* _Work to be completed_: Wherever the line with "Click the green encryption shield icon" sits in the listing below, transcribe from it up to and including the line with "The height and", exactly, and leave the remaining lines out.

[Source material — start]

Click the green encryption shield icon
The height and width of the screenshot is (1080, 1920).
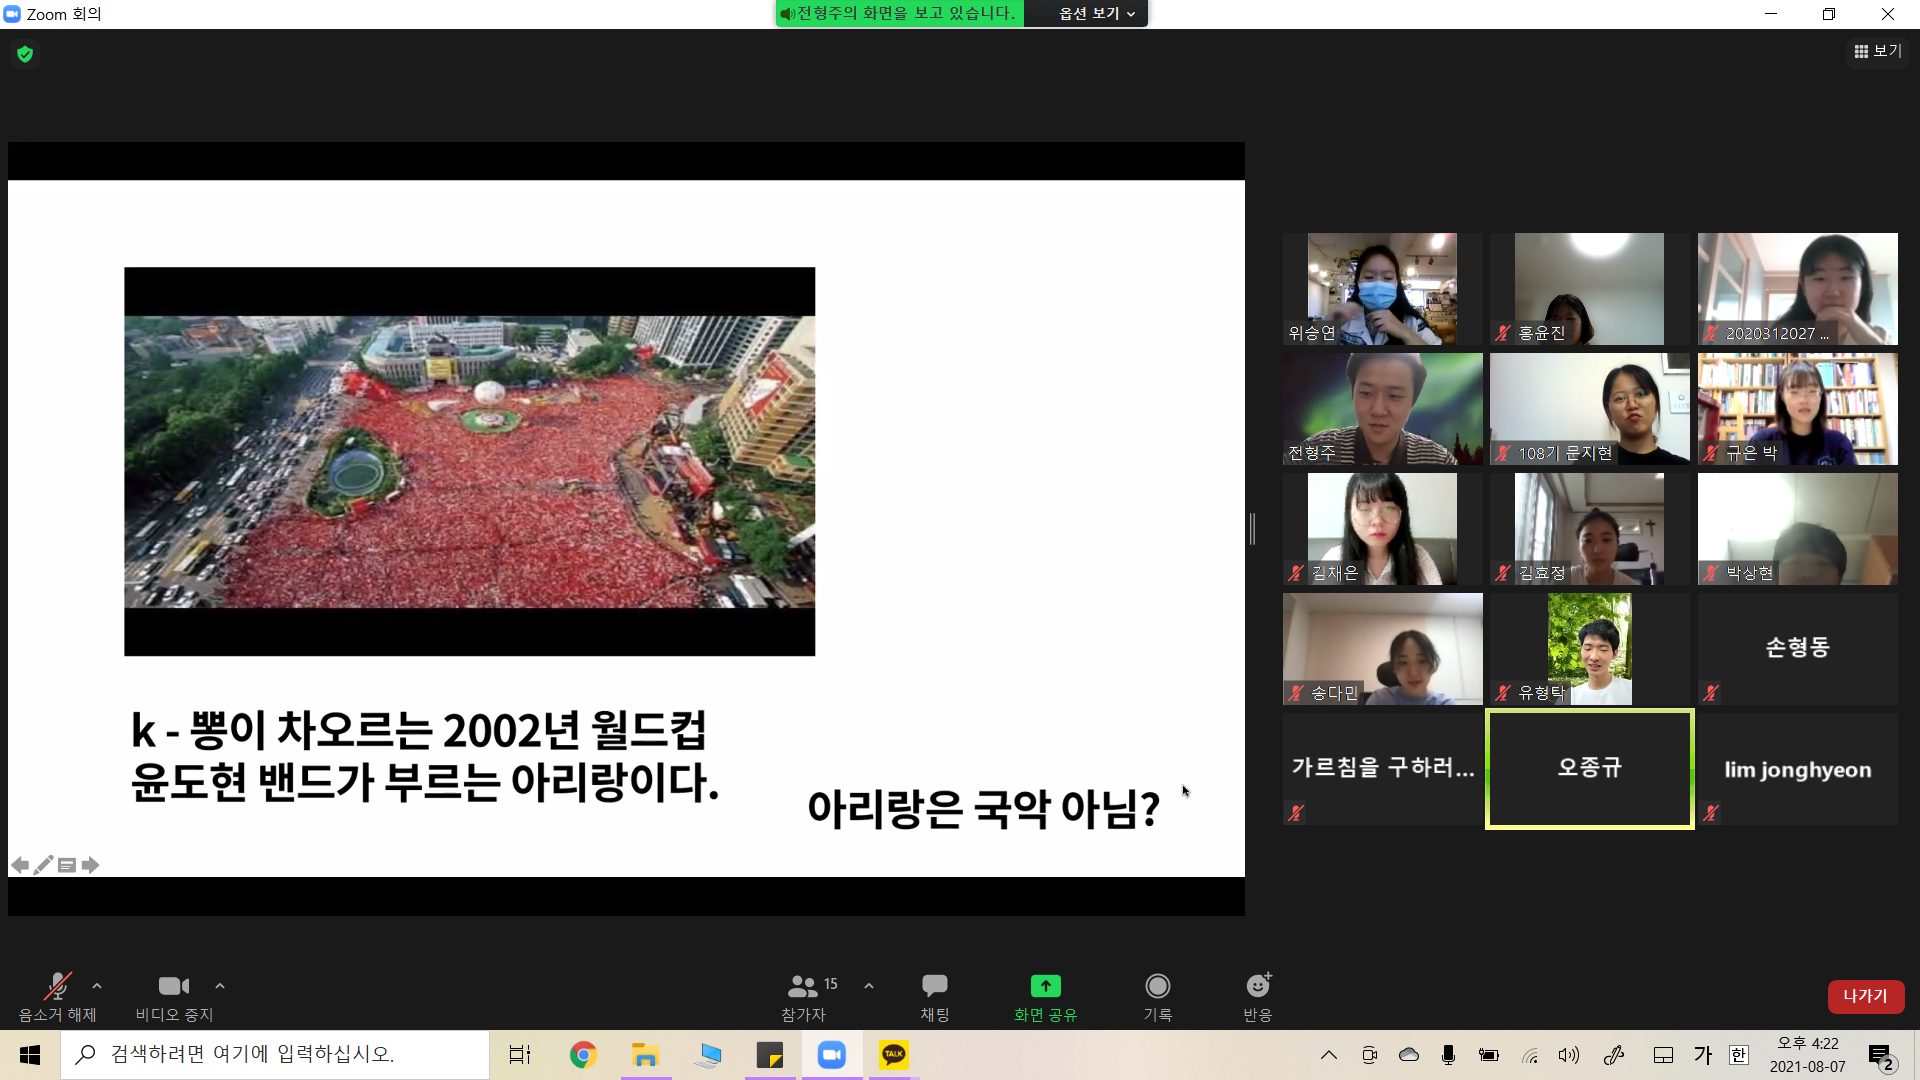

[Source material — finish]
[Source material — start]

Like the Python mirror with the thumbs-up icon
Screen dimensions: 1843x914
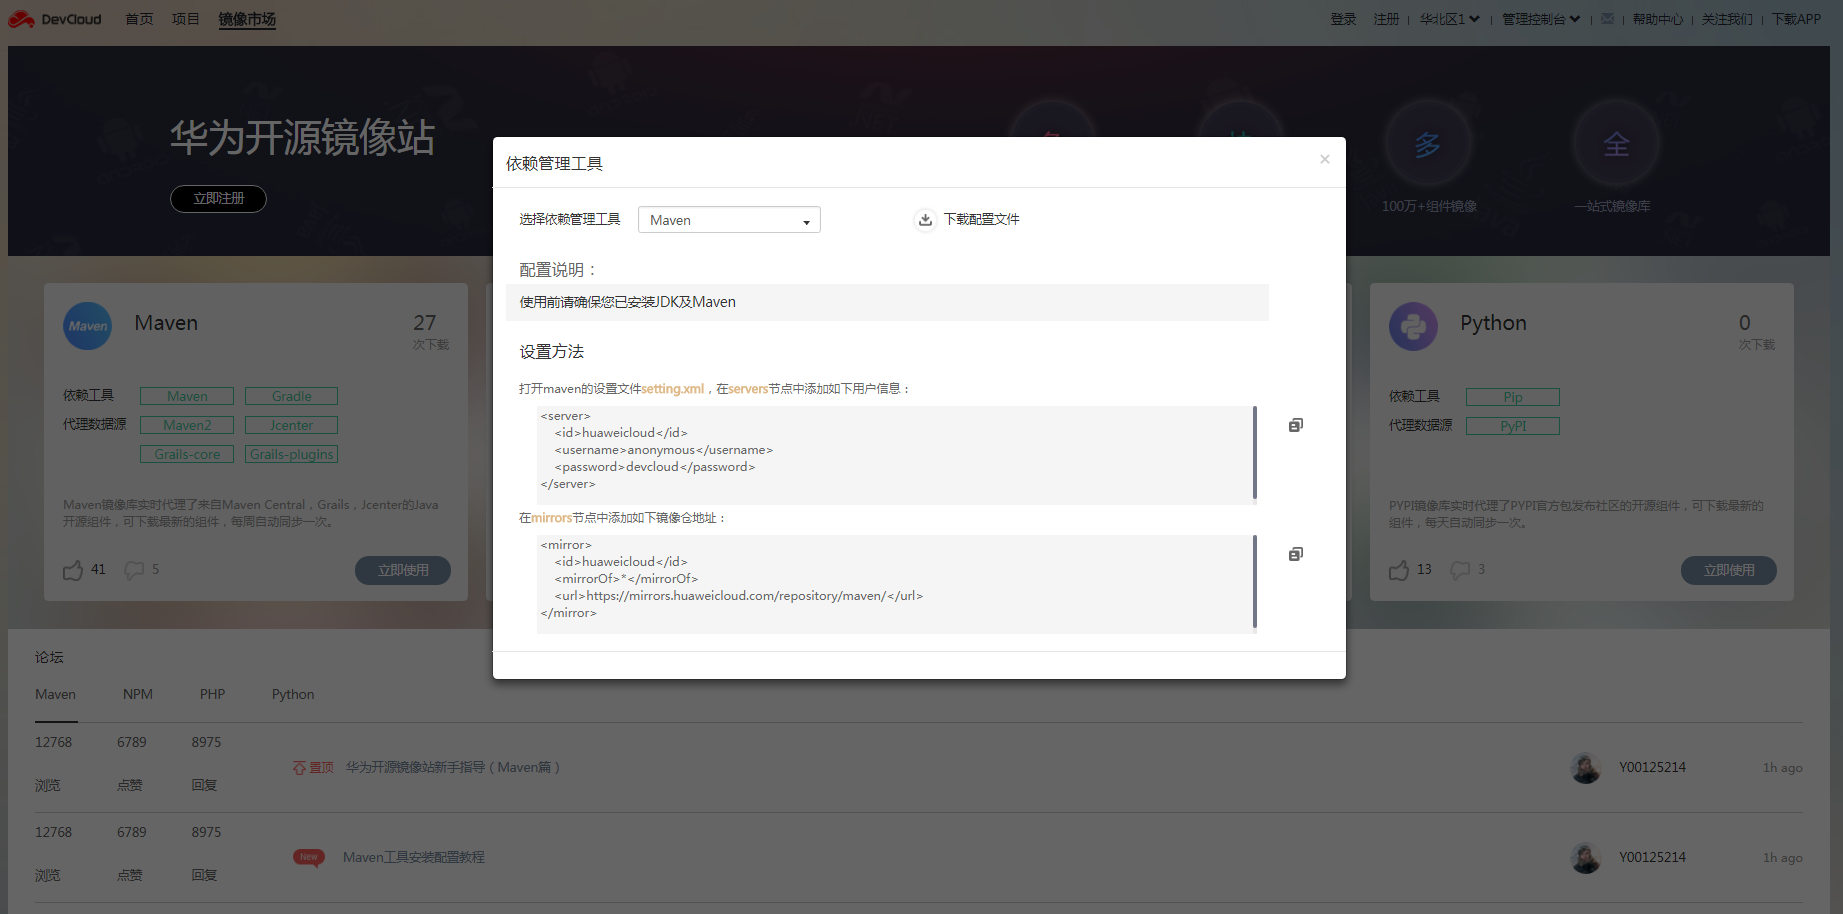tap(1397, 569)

[Source material — finish]

* _Exercise output_:
Click the green encryption shield icon
The height and width of the screenshot is (1080, 1920).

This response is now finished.